Required actions ▸
1 - Can you extract the part of the passage about the grandmother starting at "My prayers are" and ending at "of our elderly."?
2 - In the passage about the grandmother, what are the ways she says it hurt to be treated?
3 - What comes next in the passage about the grandmother, continuing on from its final line?

Passage given ▸
◇ ◇ ◇ ◇

The young man that did this to her, had the audacity to roll his eyes when the charges were read. What is wrong with these kids? Who does that? Seriously, what fun is there in beating an elderly woman? Particularly one that was kind to him?

This dear sweet Grandmother was on the Today Show this morning. She was so dear. She still doesn't understand why they did this to her. She said that now, even the doorbell, makes her jump. She is covered in bruises and told of how much it hurt being punched, kicked and bounced around in the car. She is recovering, but that innocence, that welcoming "come on in", has been stolen from her.

My prayers are with her and her family that are overjoyed that she is able to spend Christmas with them. You can beat they, as well as others will keep a careful eye out for our loved ones. We should all be thankful for the love and saftey of our elderly.

Day Two

Well, it is day two of "not working".

◇ ◇ ◇ ◇

Records ▸
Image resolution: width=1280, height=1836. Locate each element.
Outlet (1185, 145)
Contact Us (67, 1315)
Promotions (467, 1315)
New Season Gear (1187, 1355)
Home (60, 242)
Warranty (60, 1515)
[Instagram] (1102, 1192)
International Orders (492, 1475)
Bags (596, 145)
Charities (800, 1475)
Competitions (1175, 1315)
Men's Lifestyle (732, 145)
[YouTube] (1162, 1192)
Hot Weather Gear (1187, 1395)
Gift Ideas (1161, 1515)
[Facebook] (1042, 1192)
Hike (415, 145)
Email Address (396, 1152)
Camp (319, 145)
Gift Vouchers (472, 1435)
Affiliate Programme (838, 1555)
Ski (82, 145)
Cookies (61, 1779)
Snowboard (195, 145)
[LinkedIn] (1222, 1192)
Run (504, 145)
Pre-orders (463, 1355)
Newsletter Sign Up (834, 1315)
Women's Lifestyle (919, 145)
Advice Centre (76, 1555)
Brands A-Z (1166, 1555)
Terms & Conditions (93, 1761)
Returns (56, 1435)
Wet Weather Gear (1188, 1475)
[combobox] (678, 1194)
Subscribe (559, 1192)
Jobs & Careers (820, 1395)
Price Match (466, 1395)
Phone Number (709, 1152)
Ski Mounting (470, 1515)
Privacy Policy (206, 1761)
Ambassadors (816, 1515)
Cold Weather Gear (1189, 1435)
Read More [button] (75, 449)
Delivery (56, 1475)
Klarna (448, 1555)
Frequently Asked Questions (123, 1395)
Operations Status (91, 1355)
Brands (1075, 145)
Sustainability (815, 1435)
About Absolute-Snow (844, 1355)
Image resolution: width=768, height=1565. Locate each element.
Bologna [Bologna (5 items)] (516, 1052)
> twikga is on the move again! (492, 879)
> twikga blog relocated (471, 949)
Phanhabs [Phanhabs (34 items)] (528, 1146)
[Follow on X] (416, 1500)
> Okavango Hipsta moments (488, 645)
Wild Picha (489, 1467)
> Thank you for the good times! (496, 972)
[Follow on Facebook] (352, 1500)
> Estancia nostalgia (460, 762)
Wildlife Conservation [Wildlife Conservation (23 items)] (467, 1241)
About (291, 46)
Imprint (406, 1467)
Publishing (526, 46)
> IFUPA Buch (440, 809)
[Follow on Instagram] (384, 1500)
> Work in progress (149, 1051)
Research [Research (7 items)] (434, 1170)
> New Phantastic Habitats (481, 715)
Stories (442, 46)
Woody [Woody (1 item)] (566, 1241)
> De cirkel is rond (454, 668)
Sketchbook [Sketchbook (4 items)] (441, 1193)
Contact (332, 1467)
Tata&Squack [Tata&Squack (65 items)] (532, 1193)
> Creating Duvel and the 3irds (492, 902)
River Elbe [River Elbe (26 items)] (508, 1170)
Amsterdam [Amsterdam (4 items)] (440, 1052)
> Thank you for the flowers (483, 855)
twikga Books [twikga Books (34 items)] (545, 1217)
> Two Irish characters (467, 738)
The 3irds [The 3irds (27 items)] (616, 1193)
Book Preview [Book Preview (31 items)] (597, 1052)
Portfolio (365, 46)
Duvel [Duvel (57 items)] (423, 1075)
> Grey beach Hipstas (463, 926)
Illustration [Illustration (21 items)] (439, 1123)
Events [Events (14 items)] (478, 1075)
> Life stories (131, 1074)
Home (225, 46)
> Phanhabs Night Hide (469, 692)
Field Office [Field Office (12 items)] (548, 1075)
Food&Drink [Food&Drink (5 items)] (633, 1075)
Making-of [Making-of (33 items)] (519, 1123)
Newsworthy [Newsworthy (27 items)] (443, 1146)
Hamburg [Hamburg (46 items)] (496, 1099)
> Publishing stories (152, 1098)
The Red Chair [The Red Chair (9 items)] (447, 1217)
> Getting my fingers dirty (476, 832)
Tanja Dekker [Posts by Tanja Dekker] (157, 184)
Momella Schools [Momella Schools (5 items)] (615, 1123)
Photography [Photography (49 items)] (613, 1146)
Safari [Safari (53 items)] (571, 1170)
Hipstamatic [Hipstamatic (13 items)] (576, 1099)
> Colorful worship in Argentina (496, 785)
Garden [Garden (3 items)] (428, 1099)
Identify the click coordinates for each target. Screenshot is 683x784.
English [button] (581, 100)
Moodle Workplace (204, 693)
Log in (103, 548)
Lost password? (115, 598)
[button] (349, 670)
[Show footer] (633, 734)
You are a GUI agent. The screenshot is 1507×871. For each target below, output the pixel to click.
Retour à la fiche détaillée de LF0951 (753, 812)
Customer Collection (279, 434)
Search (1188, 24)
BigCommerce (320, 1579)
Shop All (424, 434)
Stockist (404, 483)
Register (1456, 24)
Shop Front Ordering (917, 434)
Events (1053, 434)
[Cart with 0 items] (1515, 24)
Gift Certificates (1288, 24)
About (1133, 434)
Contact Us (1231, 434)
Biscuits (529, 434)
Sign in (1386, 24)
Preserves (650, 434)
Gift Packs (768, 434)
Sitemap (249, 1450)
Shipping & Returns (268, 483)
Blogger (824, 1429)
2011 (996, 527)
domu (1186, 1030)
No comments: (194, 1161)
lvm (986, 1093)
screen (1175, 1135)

◇ ◇ ◇ ◇

Answers to each task ▸
1 -
My prayers are with her and her family that are overjoyed that she is able to spend Christmas with them. You can beat they, as well as others will keep a careful eye out for our loved ones. We should all be thankful for the love and saftey of our elderly.

2 -
- Punched
- Kicked
- Bounced around in the car

3 -
I got called this morning, much like yesterday, telling me that they need me to stay home today as they are "shaving" hours. Mind you, I wasn't even getting 20 hours a week prior, so my paycheck is going to be pathetic if anything. Will I get to work tomorrow? How about Thursday or Friday? Am I laid off or not? I feel like this is the company's way of getting around officially laying off, so employees can not apply for unemployment. I am in limbo. Like much of the country. How can I look for a job when I don't know the status of the one I have? I am to contact my supervisor later this afternoon to discuss any further opportunity for hours. I can't help but worry what exactly that means. I have only worked under this supervisor for a week, therefore, do not know what to expect from him.

Yesterday, I was mad. Today I am scared. I need this job.

Saturday, December 13, 2008

My Selfish Santa Wish List

Okay, this is not about all the things I, as well as everyone wants.
Peace on Earth, A Healthy Year, My Children's Happiness, Our Troops Home Safely, Financial Security, etc.


Yes I want all that. Don't we all?

This is about what I would want in a world where money wasn't a big deal. The reasonable stuff that people that manage their money better and make more of it, kind of wish list.

Yep, I like to think of this as my Selfish Santa Wish List. Kindof like the song, "My Christmas List" by Simple Plan. Here goes.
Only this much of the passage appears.